Every year the carnival came to town. Kids from all over flocked there to win prizes, ride rides, and eat themselves silly.

“DID YOU EAT YOURSELF SILLY, MS. JEWELL? ARE YOU SICK? DO YOU REQUIRE EMERGENCY MEASURES?”

“WELL, I’M HEARTSICK. DOES THAT COUNT?”

Heartsick! Nell was so dismayed she almost fell off her chair. Being sick at heart (sad, lonely, forlorn, weepy, forsaken, miserable, low …) was far, far worse than a tummy-ache. It lasted far longer and hurt just as much, maybe worse.

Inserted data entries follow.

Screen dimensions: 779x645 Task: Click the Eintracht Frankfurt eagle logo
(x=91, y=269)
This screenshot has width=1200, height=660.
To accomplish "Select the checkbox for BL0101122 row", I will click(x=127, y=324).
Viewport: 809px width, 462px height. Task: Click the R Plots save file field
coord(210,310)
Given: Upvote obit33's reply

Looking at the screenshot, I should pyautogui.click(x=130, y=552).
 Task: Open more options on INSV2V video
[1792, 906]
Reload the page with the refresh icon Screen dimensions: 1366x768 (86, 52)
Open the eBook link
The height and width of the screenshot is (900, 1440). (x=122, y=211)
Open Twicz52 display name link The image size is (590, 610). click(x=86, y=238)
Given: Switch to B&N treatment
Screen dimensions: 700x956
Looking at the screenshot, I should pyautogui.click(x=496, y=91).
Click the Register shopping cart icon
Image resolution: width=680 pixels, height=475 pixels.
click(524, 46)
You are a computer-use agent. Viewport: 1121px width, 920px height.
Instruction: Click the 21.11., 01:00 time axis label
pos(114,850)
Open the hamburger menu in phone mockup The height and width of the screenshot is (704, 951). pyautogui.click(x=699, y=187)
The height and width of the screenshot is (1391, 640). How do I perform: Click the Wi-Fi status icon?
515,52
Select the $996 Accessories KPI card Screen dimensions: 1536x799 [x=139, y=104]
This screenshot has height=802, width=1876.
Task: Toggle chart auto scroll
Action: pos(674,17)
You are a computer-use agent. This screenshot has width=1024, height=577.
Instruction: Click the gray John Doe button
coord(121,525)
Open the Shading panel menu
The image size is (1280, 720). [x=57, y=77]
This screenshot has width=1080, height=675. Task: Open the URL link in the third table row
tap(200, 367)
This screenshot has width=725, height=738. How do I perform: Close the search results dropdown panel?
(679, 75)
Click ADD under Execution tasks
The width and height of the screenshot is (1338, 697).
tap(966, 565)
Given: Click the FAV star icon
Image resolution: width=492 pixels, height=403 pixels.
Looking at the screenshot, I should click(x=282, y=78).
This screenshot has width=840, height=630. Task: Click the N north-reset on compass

“MY BROTHERS AND SISTERS ARE, TOO!”

Now Nell
did
fall off her chair. This was heartsickness times twelve, for June had eleven brothers and sisters. “YOU—YOU MEAN—”

“THAT’S RIGHT. JOE, JAY, JOY, JOAN, JOHN, JEAN, JANE, JENN, JEB, JED, AND LITTLE JUDD JUNIOR, TOO.”

“WE’LL BE RIGHT THERE. LIKE I SAID, ‘HELP’ IS OUR MIDDLE NAME!”


WHAT’S
YOUR MIDDLE NAME?”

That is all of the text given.